A median of 2560 (IQR 542-9960) CD34+/CD38-/(CD97|TIM3|CLL1)+ LSCs were acquired. In the 29 pts with at least 200 gated LSCs, median IL-1RAP ABC in LSCs was 2,176 (IQR 1231-3059), representing a strong enrichment compared to the total blast population (p=0.006). IL-1RAP ABCs were significantly higher in FLT3mut vs FL3wt pts (p=0.01). All other demographic, treatment history or genetic variables had no impact on IL-1RAP ABC in LSCs.

Conclusion. IL-1RAP is expressed on blasts in 89% of relapsed/refractory AML patients regardless of disease ontogeny and treatment history. IL-1RAP is over-expressed in phenotypically-defined LSCs compared to blasts. FLT3mut pts have higher IL-1RAP expression in both blasts and LSCs. This data supports the use of IL-1RAP as a target antigen in R/R AMLs. The safety and clinical activity of the first in class, 3rd generation autologous IL-1RAP-directed CAR T cell therapy (CCTx-001) will be tested in the RESOLVE AML-001 study (NCT06281847).

Disclosures: Delabrière: ADVESYA: Current Employment.
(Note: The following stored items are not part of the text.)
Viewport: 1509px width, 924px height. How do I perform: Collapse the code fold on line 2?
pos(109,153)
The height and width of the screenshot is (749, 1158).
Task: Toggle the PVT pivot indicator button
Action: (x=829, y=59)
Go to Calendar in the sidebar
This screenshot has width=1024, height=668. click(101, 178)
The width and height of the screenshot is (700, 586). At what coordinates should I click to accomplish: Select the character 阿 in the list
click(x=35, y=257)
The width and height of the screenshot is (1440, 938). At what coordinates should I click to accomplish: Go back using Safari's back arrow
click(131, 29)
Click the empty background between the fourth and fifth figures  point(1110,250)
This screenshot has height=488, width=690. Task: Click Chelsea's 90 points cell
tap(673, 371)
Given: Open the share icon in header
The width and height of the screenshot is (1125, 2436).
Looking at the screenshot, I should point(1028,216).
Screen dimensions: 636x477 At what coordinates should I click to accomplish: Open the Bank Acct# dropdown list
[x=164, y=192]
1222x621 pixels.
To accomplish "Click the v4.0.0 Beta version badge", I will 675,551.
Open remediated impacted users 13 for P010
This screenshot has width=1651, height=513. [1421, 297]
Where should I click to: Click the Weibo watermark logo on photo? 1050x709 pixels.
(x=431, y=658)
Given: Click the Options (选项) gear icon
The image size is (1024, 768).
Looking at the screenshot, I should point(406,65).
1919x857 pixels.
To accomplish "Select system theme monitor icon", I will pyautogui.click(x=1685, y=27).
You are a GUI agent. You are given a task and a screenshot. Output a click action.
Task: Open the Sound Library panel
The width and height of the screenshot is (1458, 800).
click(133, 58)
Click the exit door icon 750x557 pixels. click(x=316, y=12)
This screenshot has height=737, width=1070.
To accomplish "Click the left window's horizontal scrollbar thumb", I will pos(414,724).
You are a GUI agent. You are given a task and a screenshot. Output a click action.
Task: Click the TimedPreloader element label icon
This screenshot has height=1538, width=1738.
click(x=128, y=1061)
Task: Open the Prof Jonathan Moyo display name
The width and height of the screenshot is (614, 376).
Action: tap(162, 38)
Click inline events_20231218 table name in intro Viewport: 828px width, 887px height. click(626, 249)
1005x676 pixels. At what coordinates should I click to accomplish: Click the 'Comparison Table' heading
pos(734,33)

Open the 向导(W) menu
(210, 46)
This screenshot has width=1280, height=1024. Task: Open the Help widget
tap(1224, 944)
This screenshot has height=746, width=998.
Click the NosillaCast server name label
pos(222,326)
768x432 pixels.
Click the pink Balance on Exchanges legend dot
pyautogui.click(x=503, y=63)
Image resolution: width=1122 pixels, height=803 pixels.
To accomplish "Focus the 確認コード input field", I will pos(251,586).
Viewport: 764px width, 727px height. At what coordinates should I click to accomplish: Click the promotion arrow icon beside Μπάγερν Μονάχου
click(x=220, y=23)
De Botton: Jazz Pharmaceuticals: Speakers Bureau; Astellas: Speakers Bureau; AbbVie: Other: travel, Speakers Bureau; Syndax: Consultancy; Servier: Consultancy, Other: travel, Speakers Bureau; Remix: Consultancy; GlaxoSmithKline: Consultancy; Forma: Research Funding; Auron: Research Funding; BMS: Consultancy, Speakers Bureau; Loxo: Honoraria. Micol: Jazz Pharmaceuticals: Honoraria; Astellas Pharma: Honoraria; SERVIER: Honoraria; AbbVie: Honoraria; Gilead Sciences: Honoraria. Ades: Novartis: Honoraria, Research Funding; Takeda: Honoraria, Research Funding; Abbvie: Honoraria, Research Funding; BMS: Honoraria, Research Funding. Boissel: Sanofi: Other; Pfizer: Other; Amgen: Other; Adveysa: Other. De Dreuzy: ADVESYA: Current Employment. Deschamps: ADVESYA: Current Employment. Ferrand: ADVESYA: Current Employment. Hasskarl: ADVESYA: Current Employment. Sainson: ADVESYA: Current Employment. Itzykson: Abbvie: Research Funding; Advesya: Research Funding.